Few parables of Jesus are so well known as this story of the good Samaritan. One reason for this must surely be the counterintuitive redefinition of what is meant by “neighbor.”
Normative Jewish views on this matter excluded the Samaritans specifically, since they were after all a proscribed group. Accordingly, they were among those to whom one owed no social obligation and with whom one could not so much as break bread without censure (Babylonian Talmud, tractate Sanhedrin 57a); they were in this sense like Gentiles or ritually unclean persons. The Samaritans heartily reciprocated the prejudice. But surely there are few of us who do not have our own versions of the resistance to the demands of neighborliness that Jesus proposes: hence the universal apropos of the story.
As Jesus tells his parable there is much realism in it; highway robbery and attendant brutalizing of victims on the road from Jerusalem to Jericho were all too common. There is something of a pinch for the lawyer when Jesus says that the severely wounded victim, “half dead” (hēmithanēs), is bypassed successively by a priest and a Levite, two members of the religious class.

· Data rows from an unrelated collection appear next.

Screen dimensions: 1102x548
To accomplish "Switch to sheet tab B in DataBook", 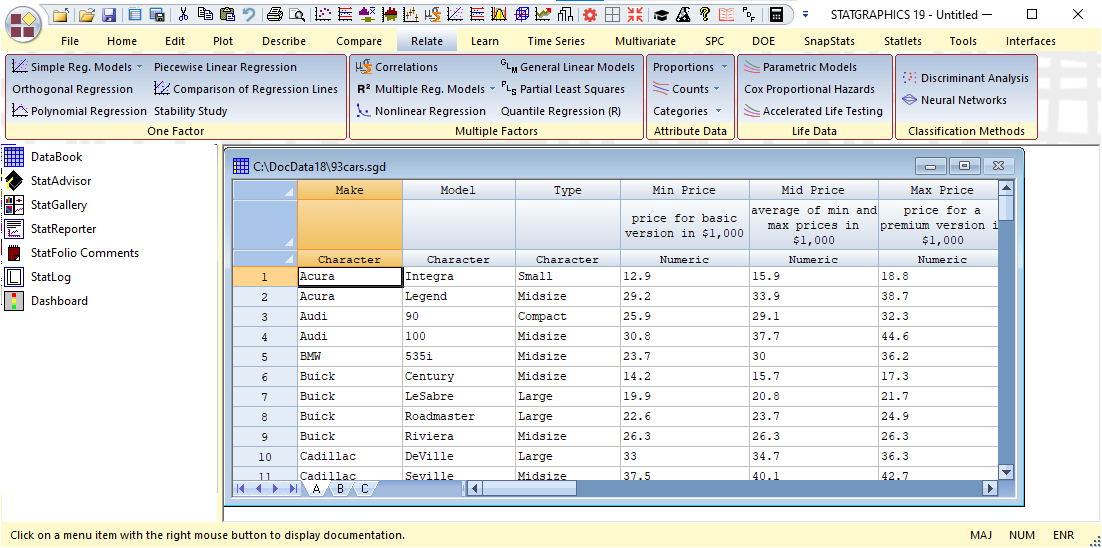I will point(341,489).
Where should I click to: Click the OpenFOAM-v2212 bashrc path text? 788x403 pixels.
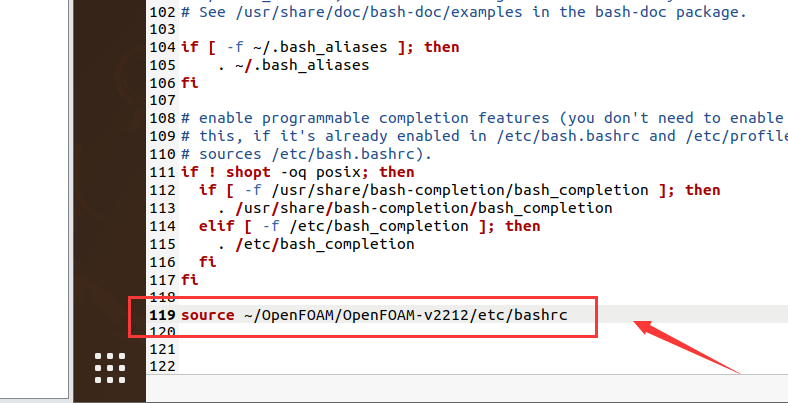click(405, 315)
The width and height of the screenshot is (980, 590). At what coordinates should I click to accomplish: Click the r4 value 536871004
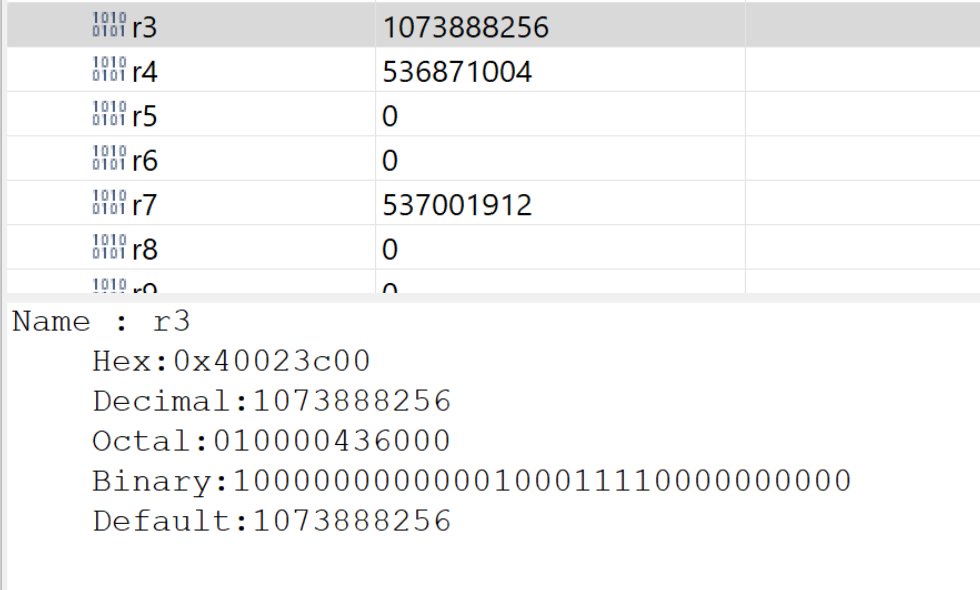point(457,72)
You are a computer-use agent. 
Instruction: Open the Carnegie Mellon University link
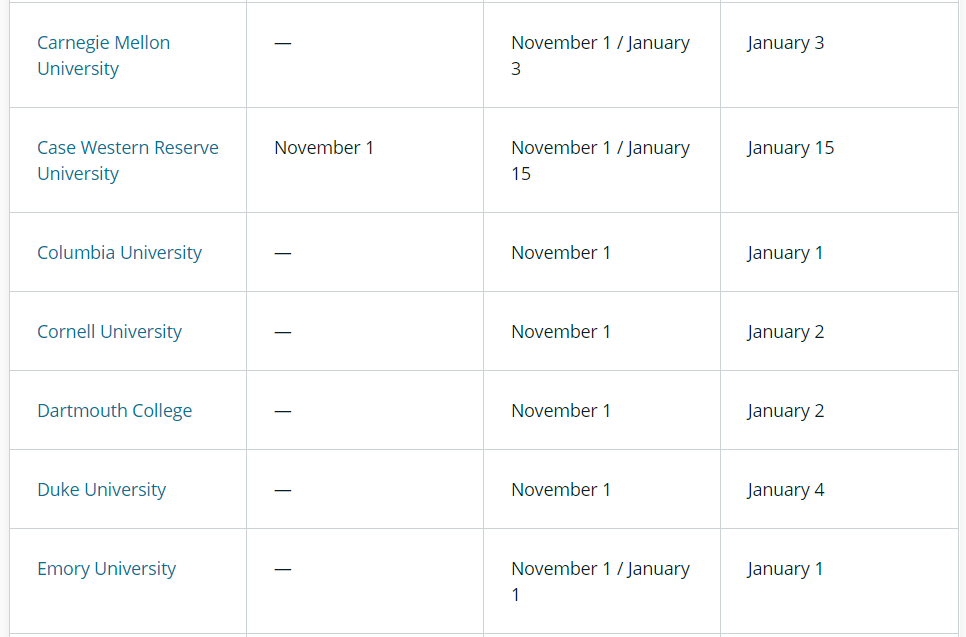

The one who does stop to help is a evidently a layman; worse, he is religiously opprobrious, a Samaritan. Worse still, this Samaritan is no legal minimalists: he takes careful prophylactic measures with the victim’s wounds, takes him to an inn (a pandocheion, not a katalyma as in Luke 2), stays with him during the first night to ensure that he is responding to treatment, then leaves two pence with the innkeeper (at that time enough for a three-week stay), and says that any further expense (the victim has, after all, been robbed) he will repay on his return.
The standard for who should be understood as one’s neighbor is not the only thing shattered by Jesus’s midrash on the law of love; in this story, authentic love for the neighbor is expressed in an extravagance of generosity.
However uncomfortable he is with the narrative, the lawyer gets it: when Jesus asks his rhetorical question about who acted as a neighbor to the man who fell among thieves, the response is unavoidable: “He who showed mercy on him” (10:37).
When Jesus tells him to go and do likewise, we recognize that a question about an abstraction, “the neighbor,” and about justice according to the law has been turned by Jesus into a personal commandment to show mercy.
As philosopher Paul Ricoeur says in his excellent short essay on this parable, Jesus is not articulating a “sociology of the neighbor”; he is showing forcefully that “one does not have a neighbor. I make myself someone’s neighbor.” It is this element, for Ricoeur, that most trenchantly expresses a “radically anti-modern attitude.” He goes so far as to say that “the Gospel would totally condemn the modern world . . . denounce it as a world without the neighbor, the dehumanized world of abstract, anonymous and distant relationships.”